103. The AHRC made detailed submissions which challenged the primary judge’s finding in [3] of his reasons for judgment that the Instruments were also a legislative instrument within the meaning of the LIA. Virgin Australia conceded in the appeal that the primary judge was wrong to proceed on the premise that the Instruments were legislative instruments and had force and effect in accordance with the LIA. Virgin Australia also accepted that this led the primary judge to conclude that, having regard to s 47(2) of the DDA, Pt 2 of the DDA could have no application in the present case.  
104. Having regard to s 5(2) of the LIA and guiding principles established in decisions such as RG Capital Radio Ltd v Australian Broadcasting Authority [2001] FCA 855; (2001) 113 FCR 185, neither Instrument was a legislative instrument for the purposes of the LIA because: (a) neither Instrument altered the content of the law and, instead, they applied the law to a particular operator, namely Virgin Australia; and (b) neither Instrument was of general application and, instead, they applied only to Virgin Australia and conferred no rights or obligations on persons wishing to travel with assistance animals.  
105. Seventhly, the primary judge erred in interpreting and applying s 54A(5) of the DDA in finding in [15] that there was non-compliance with that provision by reference to the Instruments in that Willow was not trained and identified by an approved organisation.

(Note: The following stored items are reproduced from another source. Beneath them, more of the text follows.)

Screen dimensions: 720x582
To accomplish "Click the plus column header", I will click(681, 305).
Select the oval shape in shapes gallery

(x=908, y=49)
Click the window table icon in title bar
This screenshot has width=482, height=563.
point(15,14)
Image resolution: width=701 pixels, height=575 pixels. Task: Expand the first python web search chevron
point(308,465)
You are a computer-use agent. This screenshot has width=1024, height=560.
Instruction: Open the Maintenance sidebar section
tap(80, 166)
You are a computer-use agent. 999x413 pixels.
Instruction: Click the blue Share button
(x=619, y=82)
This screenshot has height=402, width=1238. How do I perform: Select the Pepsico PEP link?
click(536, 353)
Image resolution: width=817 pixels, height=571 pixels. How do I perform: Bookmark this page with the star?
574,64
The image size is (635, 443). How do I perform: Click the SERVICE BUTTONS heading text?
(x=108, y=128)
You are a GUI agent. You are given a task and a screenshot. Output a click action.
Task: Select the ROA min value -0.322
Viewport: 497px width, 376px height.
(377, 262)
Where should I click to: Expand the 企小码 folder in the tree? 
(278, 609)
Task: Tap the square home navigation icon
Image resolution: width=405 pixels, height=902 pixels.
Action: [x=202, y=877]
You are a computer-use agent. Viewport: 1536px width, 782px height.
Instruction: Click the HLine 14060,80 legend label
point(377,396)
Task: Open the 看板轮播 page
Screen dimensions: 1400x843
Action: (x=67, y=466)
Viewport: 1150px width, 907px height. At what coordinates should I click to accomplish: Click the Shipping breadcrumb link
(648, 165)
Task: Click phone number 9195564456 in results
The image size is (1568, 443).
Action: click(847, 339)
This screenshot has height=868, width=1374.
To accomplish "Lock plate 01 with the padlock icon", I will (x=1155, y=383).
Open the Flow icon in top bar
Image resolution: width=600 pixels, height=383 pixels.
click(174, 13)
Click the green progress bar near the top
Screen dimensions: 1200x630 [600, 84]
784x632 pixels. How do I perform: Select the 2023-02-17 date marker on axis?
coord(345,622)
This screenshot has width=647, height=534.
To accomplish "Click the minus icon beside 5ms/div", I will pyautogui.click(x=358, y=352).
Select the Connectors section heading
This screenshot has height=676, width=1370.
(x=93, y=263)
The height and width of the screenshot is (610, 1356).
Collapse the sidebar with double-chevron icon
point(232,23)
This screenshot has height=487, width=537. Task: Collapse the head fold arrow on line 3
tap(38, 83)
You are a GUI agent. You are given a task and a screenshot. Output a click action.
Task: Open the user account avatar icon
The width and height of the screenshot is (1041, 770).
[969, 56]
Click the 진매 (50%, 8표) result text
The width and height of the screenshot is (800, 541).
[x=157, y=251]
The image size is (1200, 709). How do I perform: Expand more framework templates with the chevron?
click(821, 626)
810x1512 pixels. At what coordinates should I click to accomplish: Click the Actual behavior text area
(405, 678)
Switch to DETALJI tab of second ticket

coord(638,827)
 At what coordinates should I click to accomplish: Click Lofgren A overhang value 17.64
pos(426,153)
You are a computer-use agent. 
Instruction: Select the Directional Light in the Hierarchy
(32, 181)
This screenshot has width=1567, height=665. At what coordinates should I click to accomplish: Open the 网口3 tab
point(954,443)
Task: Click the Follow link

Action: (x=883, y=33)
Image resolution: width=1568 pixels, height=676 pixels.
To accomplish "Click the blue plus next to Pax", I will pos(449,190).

This error was consequential upon the primary judge’s erroneous findings that reg 256A(2) had no application and that the case fell to be determined solely by reference to the Instruments (which required inter alia that Willow be trained and accredited by an approved organisation).  
106. Eighthly, the primary judge’s finding at [16] that, having regard to the Instruments, unjustifiable hardship would arise if Virgin Australia were required to carry Willow in the cabin because this would “be contrary to the express confinement of permission identified in instruments (sic) and as such a potential offence”. This finding involved appellable error because the primary judge focused exclusively on what he regarded to be the effects and operation of the Instruments. He failed to direct his mind to the proper construction and application to the circumstances here of reg 256A(2) or s 9 of the DDA.